ND-5, a droid created for war, is aware of his lack of agency, and he’s not particularly thrilled about it, saying: “I was created to destroy. I didn’t concern myself with why. It can be difficult for organics to understand.”

He lacks free will on a fundamental level, and for a series so uncurious about the agency of artificial intelligence, it was almost surprising to see.

This theme is further highlighted in the final act of the game, when ND-5's owner, Jaylen Vrax (Eric Johnson), betrays Kay and forces ND-5 to fight her. Kay dodges ND-5’s laser fire behind crates and inside air ducts, but she never abandons him, making it her mission to free the droid from his restraining bolt (i.e., the technology that forces him to follow orders) and, consequently, from Jaylen Vrax’s control.

She succeeds with this objective and ends the game by calling ND-5 her family, a level of personhood that I haven’t seen in a lot of Star Wars media — one that hopefully opens the door for a possible shift in how this franchise frames droid personhood.

A robotic conclusion

The way I broke down Outlaws might make it sound like I think Star Wars has entered a progressive era with this issue, but I actually think it might be too little ground too late.

Examining the personhood of artificial life is one of the most basic themes in science fiction. It goes all the way back to the Golden Age with Isaac Asmiov’s The Robot Series (1940-95). Whether we are talking about Ridley Scott’s Bladerunner (1982), based on Philip K. Dick’s novel Do Androids Dream of Electric Sheep? (1968) or the synthetic Geth in the Mass Effect series (2007–12), this is well-trodden ground at this point.

The fact that Star Wars is only getting to this now speaks to a level of stagnation with the property.

Furthermore, the way the personhood of these droids is framed by the affections and attachments of their human owners is paternalistic. Because Rey and Kay grow to like C-3PO or ND-5, these robots are framed emphatically. But the other droids in the series? They often get blasted to bits. These pieces of media are more about an individual narrative of chosen family rather than one of emancipation or demonizing the institution of droid slavery.

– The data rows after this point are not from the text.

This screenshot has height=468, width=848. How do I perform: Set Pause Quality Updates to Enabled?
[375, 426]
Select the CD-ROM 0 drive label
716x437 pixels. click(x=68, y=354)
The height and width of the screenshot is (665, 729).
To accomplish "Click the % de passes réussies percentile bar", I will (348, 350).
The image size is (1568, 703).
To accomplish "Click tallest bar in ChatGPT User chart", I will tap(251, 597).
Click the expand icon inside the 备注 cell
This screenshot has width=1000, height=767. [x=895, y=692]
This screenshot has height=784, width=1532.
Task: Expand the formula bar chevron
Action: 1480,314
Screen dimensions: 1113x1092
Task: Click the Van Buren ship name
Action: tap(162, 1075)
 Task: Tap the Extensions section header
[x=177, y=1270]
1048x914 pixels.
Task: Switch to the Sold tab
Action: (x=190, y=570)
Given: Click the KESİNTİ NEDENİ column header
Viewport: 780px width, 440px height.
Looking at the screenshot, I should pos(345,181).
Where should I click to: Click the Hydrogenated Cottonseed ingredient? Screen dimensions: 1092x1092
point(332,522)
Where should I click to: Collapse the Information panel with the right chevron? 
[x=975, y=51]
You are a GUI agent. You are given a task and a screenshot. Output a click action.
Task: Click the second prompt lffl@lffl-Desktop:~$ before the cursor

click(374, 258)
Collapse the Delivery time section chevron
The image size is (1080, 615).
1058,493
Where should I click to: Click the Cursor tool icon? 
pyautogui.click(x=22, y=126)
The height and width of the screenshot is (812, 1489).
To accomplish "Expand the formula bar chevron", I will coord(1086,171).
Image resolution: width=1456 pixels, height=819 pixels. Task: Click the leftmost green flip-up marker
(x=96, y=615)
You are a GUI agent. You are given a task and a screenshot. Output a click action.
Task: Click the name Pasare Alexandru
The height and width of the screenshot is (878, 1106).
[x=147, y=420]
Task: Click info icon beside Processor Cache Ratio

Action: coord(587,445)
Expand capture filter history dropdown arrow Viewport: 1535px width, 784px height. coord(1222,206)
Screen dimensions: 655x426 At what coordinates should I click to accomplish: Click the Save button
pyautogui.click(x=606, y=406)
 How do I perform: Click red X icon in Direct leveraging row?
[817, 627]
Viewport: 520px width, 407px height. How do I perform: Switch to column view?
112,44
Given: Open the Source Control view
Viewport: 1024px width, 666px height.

It’s not that I expect a full droid slave revolt in the next Disney+ show (though it can’t hurt), but it would be nice if, at the very least, the heroes we are supposed to like recognize that enslaving a sentient being is wrong. By nature of our leads being comfortable with this institution — it’s hard for me to like them.

The Star Wars galaxy may be far, far away, but its rejection of slavery shouldn’t be.